High-performing readers initially had lower levels of white matter in the areas of the brain associated with visually identifying words, but these levels grew rapidly during the three years studied. By contrast, below-average readers had higher initial levels of white matter in the areas associated with reading but these levels declined over time, suggesting the children were not creating and strengthening neural pathways.

“The brain matures in a sequential manner in which some circuits develop and stabilize while others remain capable of plastic change,” the researchers noted in the study. “In this view, reading instruction should be delivered when the systems needed to learn the material are adequately developed but still have a potential for further plasticity so that they can respond to the instruction.”

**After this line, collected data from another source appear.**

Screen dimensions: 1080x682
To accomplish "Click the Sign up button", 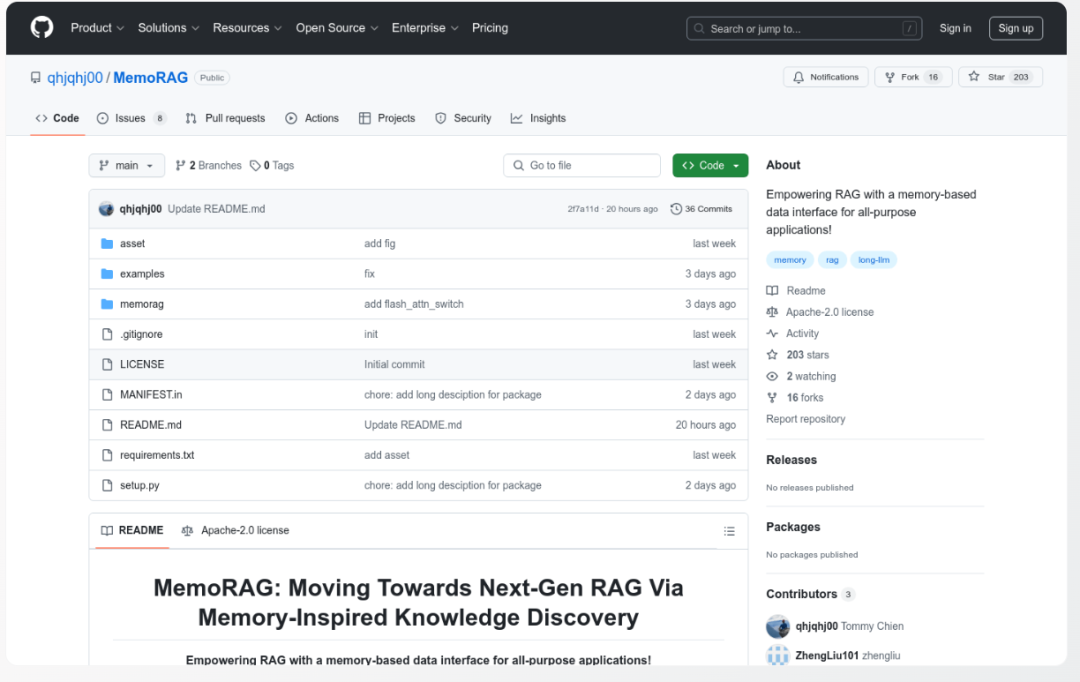I will pos(1016,28).
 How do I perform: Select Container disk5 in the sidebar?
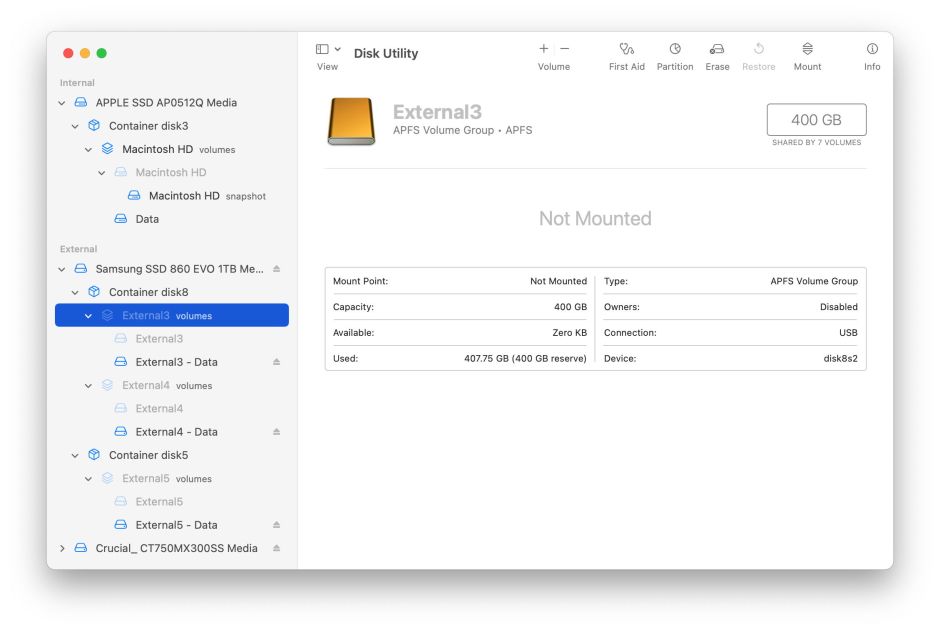(148, 455)
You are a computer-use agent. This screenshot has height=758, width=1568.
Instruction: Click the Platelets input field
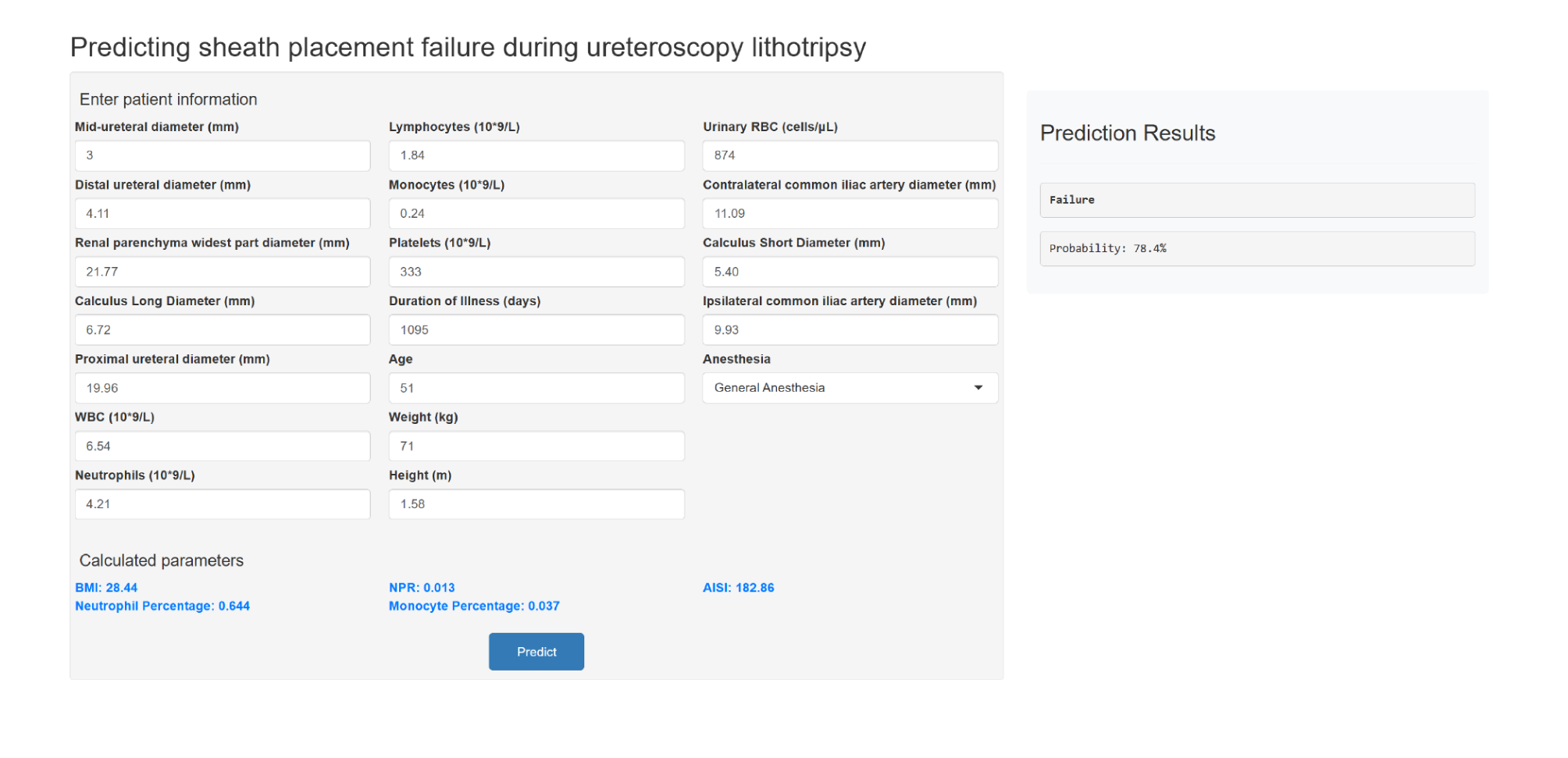[x=536, y=272]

It sounds like a big leap from this sort of brain imaging in a lab to a regular diagnostic tool, but Yeatman argues the magnetic resonance images that took an hour to capture five years ago now take only about five minutes, and measuring the density of neural connections requires only a snapshot of the brain, which is easier to perform on notoriously wriggly children. As technology improves, he said he expects the cost of such scanning—now at about $400 for an hour—to drop.

“People are doubtful of whether ‘neuroprognosis’ will actually be useful. If you look at the cost to the system of children failing academically, those costs are incredibly high—thousands and thousands of dollars going to intervention programs, and, unfortunately, a lot of those intervention programs are not as effective as we’d hope,” he said. “I think we’re getting close to the point of being able to identify a specific abnormality in an individual and make predictions and interventions based on that. If we could find a way to make meaningful predictions earlier in life ... in a decade I’d like to be able to measure a 3-year-old, figure out what abnormalities are in there and what interventions might help prevent reading problems before they start.”

A version of this news article first appeared in the Inside School Research blog.